A clinical commissioning group that gave a neighbouring CCG £3m at the start of the financial year has asked for its money back after running into financial problems.

Canterbury and Coastal CCG agreed to transfer the money to Ashford CCG in April 2017. The groups share an accountable officer.

However, Canterbury and Coastal’s financial position has deteriorated and at this month’s governing body meeting it decided to formally withdraw the £3m offer of financial support.

A report to the board said that it would have a deficit of £7m “at best” that could be reduced to £4m if the support was withdrawn. The CCG had originally been aiming to break even in 2017-18. However, the deficit could potentially double if mediation on contract disputes with two of its main providers goes against it. Its forecast outturn remains a £5m deficit.

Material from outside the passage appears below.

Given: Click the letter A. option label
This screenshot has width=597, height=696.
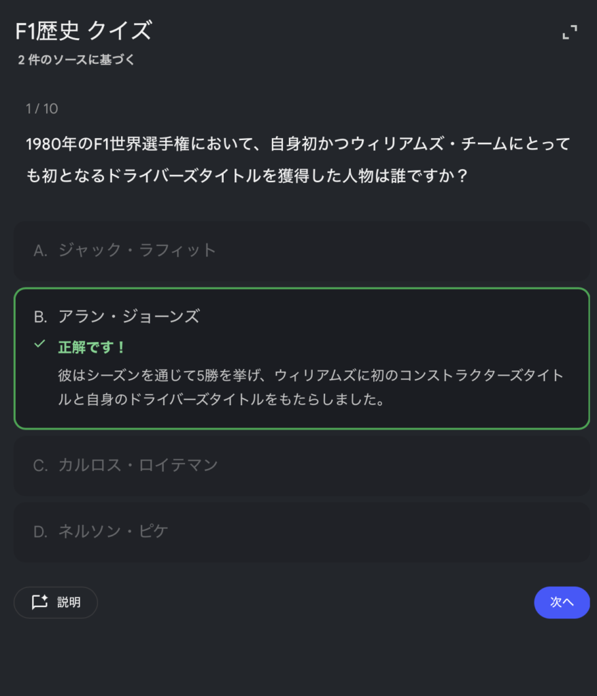Looking at the screenshot, I should tap(40, 251).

Ashford had a savings target of nearly £21m for this financial year – nearly 15 per cent of its turnover. Its January governing body papers suggested that without the support from Canterbury it would have a year end deficit of £12m, against a plan for a small surplus. In its returns to NHS England, it continues to report an outturn in line with plan, despite showing an overspend of £7m after nine months.

In a joint statement, the CCGs said: “Ashford CCG and Canterbury and Coastal CCG have a history of working closely together to improve patient care, from a shared staff resource to a vision for the future of health and social care.

“The additional money for Ashford CCG was agreed in April 2017 when Canterbury and Coastal CCG had a budget surplus. Canterbury and Coastal CCG is no longer in that position and has formally withdrawn from the agreement.”

Governing body papers for both CCGs also show they are struggling with delivering cost improvement plans.

Canterbury and Coastal expects to save £3.6m through quality, innovation, productivity and prevention programmes. It had forecast £14.5m in its annual plan. It is now targetting savings in its financial recovery plan of nearly £12m, of which £3.4m still “needs to be articulated”.

Ashford’s QIPP forecast is £400,000, against a plan of £3.7m.